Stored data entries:
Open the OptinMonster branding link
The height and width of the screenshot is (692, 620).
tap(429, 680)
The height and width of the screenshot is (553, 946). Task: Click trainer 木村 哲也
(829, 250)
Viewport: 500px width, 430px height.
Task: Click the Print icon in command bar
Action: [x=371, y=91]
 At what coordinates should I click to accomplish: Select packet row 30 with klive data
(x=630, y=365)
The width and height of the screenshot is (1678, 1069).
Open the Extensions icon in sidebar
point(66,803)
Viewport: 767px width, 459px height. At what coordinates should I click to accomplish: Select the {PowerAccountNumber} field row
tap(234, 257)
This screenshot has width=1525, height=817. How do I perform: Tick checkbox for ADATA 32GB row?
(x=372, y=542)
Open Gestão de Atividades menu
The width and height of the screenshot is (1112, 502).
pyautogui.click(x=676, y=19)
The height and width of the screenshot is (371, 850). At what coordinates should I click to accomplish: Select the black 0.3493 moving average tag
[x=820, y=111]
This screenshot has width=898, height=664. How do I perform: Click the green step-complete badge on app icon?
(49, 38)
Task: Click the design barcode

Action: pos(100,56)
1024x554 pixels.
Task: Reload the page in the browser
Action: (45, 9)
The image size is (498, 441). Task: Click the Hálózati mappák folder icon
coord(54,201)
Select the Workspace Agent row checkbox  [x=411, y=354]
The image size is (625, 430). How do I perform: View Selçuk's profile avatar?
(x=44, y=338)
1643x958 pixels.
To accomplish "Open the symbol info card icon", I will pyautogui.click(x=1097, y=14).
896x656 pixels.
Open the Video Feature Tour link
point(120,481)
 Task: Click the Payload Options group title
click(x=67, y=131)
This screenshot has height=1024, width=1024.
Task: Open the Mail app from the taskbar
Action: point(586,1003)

## What to do
Exactly the lines from the one that holds "1643x958 pixels." through the final line of the records above should be written out, and only those.

## Solution
1643x958 pixels.
To accomplish "Open the symbol info card icon", I will pyautogui.click(x=1097, y=14).
896x656 pixels.
Open the Video Feature Tour link
point(120,481)
 Task: Click the Payload Options group title
click(x=67, y=131)
This screenshot has height=1024, width=1024.
Task: Open the Mail app from the taskbar
Action: point(586,1003)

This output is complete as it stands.